Interpretation of results
The lower level of NADPH-dependent superoxide production from the urothelium in Nox1 knockout mice compared to that from their littermate controls shows that Nox-1 subtype deletion reduces the superoxide production and hence proves the contribution of Nox1 subtype to endogenous superoxide production in the urothelium.
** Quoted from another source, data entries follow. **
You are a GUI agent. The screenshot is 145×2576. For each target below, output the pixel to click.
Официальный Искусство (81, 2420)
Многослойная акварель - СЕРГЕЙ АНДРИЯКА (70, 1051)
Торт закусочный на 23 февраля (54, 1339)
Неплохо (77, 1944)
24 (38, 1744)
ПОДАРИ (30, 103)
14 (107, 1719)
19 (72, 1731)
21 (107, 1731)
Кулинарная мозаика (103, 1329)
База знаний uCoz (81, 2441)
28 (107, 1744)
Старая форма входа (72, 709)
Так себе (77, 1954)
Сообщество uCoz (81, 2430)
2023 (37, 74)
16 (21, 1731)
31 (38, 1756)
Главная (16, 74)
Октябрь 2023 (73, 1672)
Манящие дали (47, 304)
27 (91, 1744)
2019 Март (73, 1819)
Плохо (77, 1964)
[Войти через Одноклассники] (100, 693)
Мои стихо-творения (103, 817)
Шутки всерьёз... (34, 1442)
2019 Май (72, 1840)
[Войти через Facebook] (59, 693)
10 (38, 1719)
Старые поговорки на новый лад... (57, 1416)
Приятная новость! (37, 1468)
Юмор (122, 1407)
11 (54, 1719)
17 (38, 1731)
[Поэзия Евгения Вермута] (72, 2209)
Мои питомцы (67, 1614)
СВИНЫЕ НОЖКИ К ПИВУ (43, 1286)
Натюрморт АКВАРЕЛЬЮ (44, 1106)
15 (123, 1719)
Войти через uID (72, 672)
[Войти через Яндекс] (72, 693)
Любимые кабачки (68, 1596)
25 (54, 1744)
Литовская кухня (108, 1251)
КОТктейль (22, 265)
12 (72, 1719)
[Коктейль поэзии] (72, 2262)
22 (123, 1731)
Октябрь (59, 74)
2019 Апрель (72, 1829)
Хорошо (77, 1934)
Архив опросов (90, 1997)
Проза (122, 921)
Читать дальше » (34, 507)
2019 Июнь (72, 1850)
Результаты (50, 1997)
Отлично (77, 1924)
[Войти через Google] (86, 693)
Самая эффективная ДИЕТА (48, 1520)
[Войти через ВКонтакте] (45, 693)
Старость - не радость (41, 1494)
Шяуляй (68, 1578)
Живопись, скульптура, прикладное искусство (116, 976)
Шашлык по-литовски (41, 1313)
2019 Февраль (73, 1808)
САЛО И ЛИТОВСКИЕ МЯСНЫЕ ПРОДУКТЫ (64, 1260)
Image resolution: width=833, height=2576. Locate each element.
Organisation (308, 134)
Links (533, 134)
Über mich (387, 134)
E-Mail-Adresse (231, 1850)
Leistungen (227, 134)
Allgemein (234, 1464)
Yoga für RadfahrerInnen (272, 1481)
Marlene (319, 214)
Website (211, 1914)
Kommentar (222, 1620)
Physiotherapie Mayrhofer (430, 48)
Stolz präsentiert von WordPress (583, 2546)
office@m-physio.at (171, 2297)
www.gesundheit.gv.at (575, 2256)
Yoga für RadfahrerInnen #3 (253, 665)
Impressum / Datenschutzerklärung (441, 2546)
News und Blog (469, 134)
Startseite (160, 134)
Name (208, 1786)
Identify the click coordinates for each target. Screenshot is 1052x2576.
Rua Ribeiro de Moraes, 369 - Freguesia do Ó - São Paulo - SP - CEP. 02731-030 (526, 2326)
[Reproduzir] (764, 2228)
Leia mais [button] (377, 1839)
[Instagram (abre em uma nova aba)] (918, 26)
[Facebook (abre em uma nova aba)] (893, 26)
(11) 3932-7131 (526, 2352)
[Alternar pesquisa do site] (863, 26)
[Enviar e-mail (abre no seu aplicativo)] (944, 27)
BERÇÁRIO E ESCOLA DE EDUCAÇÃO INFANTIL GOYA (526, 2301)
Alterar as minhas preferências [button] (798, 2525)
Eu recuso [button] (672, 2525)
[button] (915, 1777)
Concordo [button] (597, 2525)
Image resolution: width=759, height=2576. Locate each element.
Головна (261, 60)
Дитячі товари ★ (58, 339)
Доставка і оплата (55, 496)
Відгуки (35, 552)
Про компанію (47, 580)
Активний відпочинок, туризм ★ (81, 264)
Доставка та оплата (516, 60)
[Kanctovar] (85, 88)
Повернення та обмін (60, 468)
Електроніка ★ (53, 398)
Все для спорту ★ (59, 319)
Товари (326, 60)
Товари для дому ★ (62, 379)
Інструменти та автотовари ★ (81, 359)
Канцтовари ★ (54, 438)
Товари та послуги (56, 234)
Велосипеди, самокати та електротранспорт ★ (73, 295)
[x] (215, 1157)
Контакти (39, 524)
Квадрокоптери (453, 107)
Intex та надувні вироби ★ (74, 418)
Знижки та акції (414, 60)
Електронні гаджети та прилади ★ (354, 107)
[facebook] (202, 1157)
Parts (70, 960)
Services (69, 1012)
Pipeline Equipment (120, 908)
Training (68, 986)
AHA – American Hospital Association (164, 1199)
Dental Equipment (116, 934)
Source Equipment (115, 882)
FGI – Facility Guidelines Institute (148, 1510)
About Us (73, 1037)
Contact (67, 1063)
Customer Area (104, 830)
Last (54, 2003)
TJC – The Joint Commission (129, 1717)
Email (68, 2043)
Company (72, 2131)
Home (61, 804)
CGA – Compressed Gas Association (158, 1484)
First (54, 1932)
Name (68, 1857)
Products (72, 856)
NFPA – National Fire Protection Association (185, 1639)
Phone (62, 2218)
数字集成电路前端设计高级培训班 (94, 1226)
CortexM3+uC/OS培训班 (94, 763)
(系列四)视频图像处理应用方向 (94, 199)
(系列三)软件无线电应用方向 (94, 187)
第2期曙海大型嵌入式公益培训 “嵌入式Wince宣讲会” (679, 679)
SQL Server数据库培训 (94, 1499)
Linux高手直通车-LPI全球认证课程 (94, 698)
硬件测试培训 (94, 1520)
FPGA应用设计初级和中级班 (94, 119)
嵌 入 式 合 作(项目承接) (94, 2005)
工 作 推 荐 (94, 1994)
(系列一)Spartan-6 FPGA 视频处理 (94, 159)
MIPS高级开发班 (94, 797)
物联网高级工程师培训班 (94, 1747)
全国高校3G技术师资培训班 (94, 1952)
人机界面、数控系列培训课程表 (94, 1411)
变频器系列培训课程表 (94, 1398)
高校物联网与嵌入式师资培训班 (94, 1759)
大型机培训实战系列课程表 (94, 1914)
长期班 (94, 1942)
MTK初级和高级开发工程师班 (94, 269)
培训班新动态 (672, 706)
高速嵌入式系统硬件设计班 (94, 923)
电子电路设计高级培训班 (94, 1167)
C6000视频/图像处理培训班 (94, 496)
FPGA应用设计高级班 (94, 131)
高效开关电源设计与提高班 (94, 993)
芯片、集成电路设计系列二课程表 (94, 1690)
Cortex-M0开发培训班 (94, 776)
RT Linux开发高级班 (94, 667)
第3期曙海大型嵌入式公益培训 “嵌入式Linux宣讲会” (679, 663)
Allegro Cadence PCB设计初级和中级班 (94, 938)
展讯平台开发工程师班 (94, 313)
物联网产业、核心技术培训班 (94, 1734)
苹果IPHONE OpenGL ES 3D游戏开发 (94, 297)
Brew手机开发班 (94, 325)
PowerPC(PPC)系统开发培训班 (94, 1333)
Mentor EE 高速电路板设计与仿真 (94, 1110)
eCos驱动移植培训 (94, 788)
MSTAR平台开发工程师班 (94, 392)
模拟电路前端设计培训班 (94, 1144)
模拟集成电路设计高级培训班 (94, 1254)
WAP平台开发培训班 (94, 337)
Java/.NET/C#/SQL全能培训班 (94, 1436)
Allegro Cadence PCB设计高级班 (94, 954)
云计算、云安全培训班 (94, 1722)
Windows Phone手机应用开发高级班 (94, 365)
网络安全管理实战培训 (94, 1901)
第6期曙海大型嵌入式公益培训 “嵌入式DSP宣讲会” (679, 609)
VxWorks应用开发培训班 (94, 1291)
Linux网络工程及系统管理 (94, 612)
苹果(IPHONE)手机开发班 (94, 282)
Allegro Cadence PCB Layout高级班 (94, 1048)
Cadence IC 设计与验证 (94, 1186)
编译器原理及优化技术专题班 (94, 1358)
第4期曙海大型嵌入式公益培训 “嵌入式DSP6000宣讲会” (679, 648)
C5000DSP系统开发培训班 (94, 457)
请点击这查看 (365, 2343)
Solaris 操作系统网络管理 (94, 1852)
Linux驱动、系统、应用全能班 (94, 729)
A similar change to the NADPH-dependent superoxide production from the urothelium in Nox2 knockout mice demonstrates that Nox2 deletion also attenuates NADPH-dependent superoxide generation and supports for Nox2 subtype contribution to endogenous superoxide production in the urothelium. These results uncover Nox1 and Nox2 subtypes as molecular basis for Nox-derived superoxide production in bladder urothelium and provide a rationale for targeting Nox1 and Nox2 to selectively reduce excessive ROS production and oxidative damage to the bladder. The ability to augment NADPH-dependent superoxide generation by the three pathologically important inflammatory mediators, which are encountered in bladder pathologies and involve bladder outflow obstruction, bladder hypertrophy, tissue ischemia, bladder sensation and bladder pain, suggests the wide pathological implications of Nox-derived superoxide production in the urothelium and bladder. The consistent stimulatory effect of these mediators on urothelial ATP release consolidates the functional relevance of these findings. Thus Nox-derived ROS generating machinery in the bladder serves as a downstream cellular pathway whereby inflammatory mediators amplify inflammatory actions through further ROS generation and oxidative damage.